Echo the rows word for word, beginning at the line that has "Select the chart title Fiction Inc" and stopping after the line that has "click(x=347, y=13)". Leave the pictures out of your reply.

## Start MATERIAL FOR THIS TASK

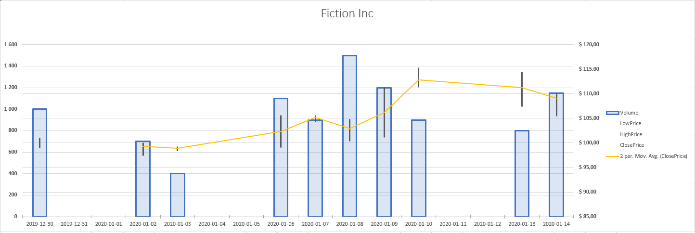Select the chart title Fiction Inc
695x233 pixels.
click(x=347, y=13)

## End MATERIAL FOR THIS TASK
## Start MATERIAL FOR THIS TASK

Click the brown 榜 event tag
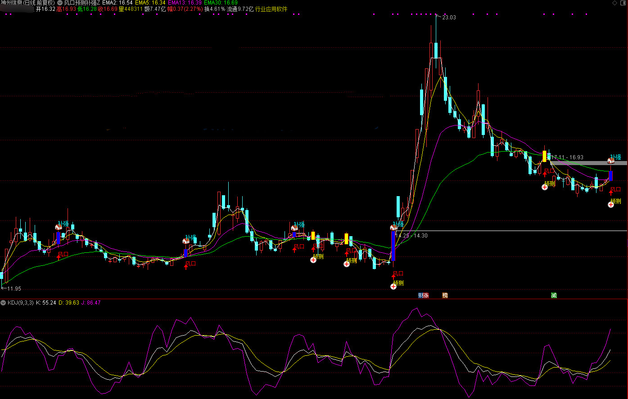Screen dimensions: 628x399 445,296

## End MATERIAL FOR THIS TASK

**CORRECT ANSWER**
Select the chart title Fiction Inc
695x233 pixels.
click(x=347, y=13)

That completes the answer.